Task objective - Copy out the lines from the one containing "This screenshot has width=1135, height=739." through the one containing "[x=629, y=160]", substituting "Command" for "Instruction" and leaving everything else the same.

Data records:
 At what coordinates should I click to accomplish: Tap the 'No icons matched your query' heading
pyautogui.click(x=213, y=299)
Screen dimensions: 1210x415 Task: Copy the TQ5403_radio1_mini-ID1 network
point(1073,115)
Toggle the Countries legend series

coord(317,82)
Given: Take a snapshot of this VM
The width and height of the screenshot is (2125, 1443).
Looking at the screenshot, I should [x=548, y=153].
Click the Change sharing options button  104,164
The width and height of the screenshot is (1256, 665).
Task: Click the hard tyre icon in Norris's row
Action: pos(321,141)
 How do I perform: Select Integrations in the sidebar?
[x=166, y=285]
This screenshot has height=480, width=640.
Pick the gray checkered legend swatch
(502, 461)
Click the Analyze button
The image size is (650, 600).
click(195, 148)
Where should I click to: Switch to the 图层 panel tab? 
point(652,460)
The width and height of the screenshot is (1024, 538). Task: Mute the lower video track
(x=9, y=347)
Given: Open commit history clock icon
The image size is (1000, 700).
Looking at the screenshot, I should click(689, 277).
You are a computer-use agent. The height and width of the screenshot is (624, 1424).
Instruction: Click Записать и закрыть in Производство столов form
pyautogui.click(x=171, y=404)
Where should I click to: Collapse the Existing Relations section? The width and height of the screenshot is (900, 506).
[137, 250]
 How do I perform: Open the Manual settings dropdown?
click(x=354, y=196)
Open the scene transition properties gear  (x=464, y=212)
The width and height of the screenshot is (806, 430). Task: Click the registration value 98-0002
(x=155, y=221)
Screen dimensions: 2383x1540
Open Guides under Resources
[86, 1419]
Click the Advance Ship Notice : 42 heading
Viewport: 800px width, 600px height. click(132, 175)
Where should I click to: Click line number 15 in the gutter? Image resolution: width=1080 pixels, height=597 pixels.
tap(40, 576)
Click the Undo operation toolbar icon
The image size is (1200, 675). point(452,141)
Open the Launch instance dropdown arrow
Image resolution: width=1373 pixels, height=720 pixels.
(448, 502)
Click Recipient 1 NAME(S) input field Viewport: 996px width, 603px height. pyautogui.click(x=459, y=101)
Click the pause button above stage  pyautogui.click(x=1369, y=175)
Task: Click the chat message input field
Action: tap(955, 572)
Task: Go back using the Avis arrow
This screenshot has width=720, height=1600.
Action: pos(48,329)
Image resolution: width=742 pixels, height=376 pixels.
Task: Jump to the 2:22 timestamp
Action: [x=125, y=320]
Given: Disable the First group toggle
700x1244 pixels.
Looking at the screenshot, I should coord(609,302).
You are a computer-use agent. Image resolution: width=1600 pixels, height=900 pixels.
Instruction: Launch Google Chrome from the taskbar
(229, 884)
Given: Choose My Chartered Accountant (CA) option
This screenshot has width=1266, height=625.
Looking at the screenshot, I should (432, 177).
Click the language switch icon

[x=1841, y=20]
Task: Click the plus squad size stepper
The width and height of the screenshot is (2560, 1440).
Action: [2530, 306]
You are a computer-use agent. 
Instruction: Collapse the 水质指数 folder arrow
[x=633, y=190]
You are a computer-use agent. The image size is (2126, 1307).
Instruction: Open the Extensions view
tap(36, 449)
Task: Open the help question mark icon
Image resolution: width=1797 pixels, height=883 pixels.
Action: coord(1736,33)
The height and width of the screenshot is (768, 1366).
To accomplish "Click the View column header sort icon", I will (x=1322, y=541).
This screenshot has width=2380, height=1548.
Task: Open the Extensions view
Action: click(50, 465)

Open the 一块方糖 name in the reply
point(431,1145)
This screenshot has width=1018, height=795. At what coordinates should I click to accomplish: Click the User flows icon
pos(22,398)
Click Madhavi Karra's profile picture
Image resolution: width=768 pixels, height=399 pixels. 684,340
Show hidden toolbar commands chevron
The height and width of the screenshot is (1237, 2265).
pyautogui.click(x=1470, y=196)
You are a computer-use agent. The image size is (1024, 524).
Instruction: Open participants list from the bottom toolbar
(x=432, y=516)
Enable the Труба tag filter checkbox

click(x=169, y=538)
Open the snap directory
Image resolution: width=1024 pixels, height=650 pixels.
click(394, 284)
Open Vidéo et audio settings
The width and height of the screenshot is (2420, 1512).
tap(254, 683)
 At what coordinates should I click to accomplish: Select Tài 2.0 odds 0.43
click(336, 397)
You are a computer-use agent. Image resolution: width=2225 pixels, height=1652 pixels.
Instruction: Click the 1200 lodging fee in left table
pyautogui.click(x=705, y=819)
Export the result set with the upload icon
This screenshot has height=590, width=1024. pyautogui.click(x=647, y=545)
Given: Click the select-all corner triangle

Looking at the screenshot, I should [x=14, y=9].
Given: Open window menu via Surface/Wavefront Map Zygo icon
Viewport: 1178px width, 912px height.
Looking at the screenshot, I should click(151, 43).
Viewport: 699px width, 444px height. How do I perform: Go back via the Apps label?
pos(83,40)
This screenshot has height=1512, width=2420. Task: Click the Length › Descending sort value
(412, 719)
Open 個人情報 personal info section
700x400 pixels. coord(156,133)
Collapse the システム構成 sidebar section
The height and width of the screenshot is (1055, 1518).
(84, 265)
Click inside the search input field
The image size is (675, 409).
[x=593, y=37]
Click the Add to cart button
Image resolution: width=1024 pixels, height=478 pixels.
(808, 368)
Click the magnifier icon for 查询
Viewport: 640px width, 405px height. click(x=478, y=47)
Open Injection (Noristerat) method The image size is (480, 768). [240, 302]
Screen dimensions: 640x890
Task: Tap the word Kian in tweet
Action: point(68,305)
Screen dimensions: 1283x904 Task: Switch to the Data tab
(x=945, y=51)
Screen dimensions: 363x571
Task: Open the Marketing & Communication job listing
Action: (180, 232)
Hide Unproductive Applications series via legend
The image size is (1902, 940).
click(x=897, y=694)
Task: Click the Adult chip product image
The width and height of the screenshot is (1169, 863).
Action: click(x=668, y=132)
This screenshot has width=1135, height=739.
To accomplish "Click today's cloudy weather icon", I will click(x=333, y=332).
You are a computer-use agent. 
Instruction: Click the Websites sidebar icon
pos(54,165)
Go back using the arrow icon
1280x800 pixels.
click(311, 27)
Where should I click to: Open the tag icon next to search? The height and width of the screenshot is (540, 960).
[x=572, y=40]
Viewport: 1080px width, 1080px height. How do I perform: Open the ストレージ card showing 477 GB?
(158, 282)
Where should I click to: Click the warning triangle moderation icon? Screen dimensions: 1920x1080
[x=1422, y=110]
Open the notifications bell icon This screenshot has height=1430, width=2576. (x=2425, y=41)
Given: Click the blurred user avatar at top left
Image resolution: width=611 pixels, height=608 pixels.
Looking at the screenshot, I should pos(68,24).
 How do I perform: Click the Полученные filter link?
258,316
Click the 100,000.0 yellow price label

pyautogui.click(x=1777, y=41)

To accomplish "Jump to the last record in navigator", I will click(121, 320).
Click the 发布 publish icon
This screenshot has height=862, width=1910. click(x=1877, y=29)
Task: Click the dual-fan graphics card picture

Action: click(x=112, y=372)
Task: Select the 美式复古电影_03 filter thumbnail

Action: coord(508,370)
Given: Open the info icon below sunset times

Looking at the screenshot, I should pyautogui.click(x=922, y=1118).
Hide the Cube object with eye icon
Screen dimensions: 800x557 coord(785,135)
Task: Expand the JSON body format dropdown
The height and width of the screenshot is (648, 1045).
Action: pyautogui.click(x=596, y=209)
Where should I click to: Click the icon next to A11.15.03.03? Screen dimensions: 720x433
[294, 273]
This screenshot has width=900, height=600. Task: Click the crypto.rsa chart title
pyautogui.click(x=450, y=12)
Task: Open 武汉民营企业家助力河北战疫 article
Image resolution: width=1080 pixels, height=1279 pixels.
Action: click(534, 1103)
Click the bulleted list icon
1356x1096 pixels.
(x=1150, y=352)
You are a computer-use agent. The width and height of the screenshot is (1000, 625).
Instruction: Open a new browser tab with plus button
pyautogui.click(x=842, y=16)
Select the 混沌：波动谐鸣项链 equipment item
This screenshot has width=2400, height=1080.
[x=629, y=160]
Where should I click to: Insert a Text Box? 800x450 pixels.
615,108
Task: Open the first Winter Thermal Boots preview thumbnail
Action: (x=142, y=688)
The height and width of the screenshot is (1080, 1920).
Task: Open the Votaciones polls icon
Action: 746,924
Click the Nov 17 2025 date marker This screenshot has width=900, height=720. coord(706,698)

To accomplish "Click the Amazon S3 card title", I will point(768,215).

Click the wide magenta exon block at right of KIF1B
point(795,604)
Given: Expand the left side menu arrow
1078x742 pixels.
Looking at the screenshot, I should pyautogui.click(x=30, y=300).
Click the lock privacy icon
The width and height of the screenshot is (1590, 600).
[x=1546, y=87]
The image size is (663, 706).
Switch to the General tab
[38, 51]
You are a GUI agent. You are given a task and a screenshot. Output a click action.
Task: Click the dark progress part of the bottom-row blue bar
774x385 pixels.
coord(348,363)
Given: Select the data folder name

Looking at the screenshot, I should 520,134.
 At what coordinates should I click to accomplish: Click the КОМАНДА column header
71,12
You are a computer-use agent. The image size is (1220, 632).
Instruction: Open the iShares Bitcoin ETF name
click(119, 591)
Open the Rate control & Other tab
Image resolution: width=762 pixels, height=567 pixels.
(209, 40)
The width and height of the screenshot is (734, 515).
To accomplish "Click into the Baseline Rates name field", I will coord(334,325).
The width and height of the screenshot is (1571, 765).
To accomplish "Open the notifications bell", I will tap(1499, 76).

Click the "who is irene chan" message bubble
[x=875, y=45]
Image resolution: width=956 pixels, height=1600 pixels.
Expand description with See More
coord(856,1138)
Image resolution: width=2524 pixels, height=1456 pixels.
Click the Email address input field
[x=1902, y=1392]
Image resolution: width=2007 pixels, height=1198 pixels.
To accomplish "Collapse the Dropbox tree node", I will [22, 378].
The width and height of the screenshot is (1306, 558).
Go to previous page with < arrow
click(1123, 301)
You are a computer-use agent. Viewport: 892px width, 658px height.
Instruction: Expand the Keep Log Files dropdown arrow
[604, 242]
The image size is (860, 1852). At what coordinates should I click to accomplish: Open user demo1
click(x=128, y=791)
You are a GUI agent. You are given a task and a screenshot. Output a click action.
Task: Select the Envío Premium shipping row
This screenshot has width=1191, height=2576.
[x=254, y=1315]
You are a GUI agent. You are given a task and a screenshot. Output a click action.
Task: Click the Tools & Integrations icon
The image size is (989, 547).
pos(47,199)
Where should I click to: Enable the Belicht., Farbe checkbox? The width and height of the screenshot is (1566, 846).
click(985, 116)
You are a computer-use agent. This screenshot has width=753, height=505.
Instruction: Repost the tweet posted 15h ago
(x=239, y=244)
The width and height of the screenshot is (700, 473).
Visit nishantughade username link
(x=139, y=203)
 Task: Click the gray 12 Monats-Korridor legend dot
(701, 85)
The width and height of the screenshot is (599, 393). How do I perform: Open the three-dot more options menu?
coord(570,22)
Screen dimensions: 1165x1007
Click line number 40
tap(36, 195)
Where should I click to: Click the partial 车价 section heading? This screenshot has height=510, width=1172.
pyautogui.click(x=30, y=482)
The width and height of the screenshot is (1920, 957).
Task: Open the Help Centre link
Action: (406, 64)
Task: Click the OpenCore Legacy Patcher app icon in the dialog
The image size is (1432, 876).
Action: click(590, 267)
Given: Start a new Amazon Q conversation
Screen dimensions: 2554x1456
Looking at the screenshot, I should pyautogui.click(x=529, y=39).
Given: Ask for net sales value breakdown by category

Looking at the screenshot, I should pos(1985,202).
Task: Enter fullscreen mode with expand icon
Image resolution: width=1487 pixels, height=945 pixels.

Solution to this task -
This screenshot has width=1135, height=739.
To accomplish "Click today's cloudy weather icon", I will click(x=333, y=332).
You are a computer-use agent. 
Command: Click the Websites sidebar icon
pos(54,165)
Go back using the arrow icon
1280x800 pixels.
click(311, 27)
Where should I click to: Open the tag icon next to search? The height and width of the screenshot is (540, 960).
[x=572, y=40]
Viewport: 1080px width, 1080px height. How do I perform: Open the ストレージ card showing 477 GB?
(158, 282)
Where should I click to: Click the warning triangle moderation icon? Screen dimensions: 1920x1080
[x=1422, y=110]
Open the notifications bell icon This screenshot has height=1430, width=2576. (x=2425, y=41)
Given: Click the blurred user avatar at top left
Image resolution: width=611 pixels, height=608 pixels.
Looking at the screenshot, I should pos(68,24).
 How do I perform: Click the Полученные filter link?
258,316
Click the 100,000.0 yellow price label

pyautogui.click(x=1777, y=41)

To accomplish "Jump to the last record in navigator", I will click(121, 320).
Click the 发布 publish icon
This screenshot has height=862, width=1910. click(x=1877, y=29)
Task: Click the dual-fan graphics card picture

Action: click(x=112, y=372)
Task: Select the 美式复古电影_03 filter thumbnail

Action: coord(508,370)
Given: Open the info icon below sunset times

Looking at the screenshot, I should pyautogui.click(x=922, y=1118).
Hide the Cube object with eye icon
Screen dimensions: 800x557 coord(785,135)
Task: Expand the JSON body format dropdown
The height and width of the screenshot is (648, 1045).
Action: pyautogui.click(x=596, y=209)
Where should I click to: Click the icon next to A11.15.03.03? Screen dimensions: 720x433
[294, 273]
This screenshot has width=900, height=600. Task: Click the crypto.rsa chart title
pyautogui.click(x=450, y=12)
Task: Open 武汉民营企业家助力河北战疫 article
Image resolution: width=1080 pixels, height=1279 pixels.
Action: click(534, 1103)
Click the bulleted list icon
1356x1096 pixels.
(x=1150, y=352)
You are a computer-use agent. The width and height of the screenshot is (1000, 625).
Command: Open a new browser tab with plus button
pyautogui.click(x=842, y=16)
Select the 混沌：波动谐鸣项链 equipment item
This screenshot has width=2400, height=1080.
[x=629, y=160]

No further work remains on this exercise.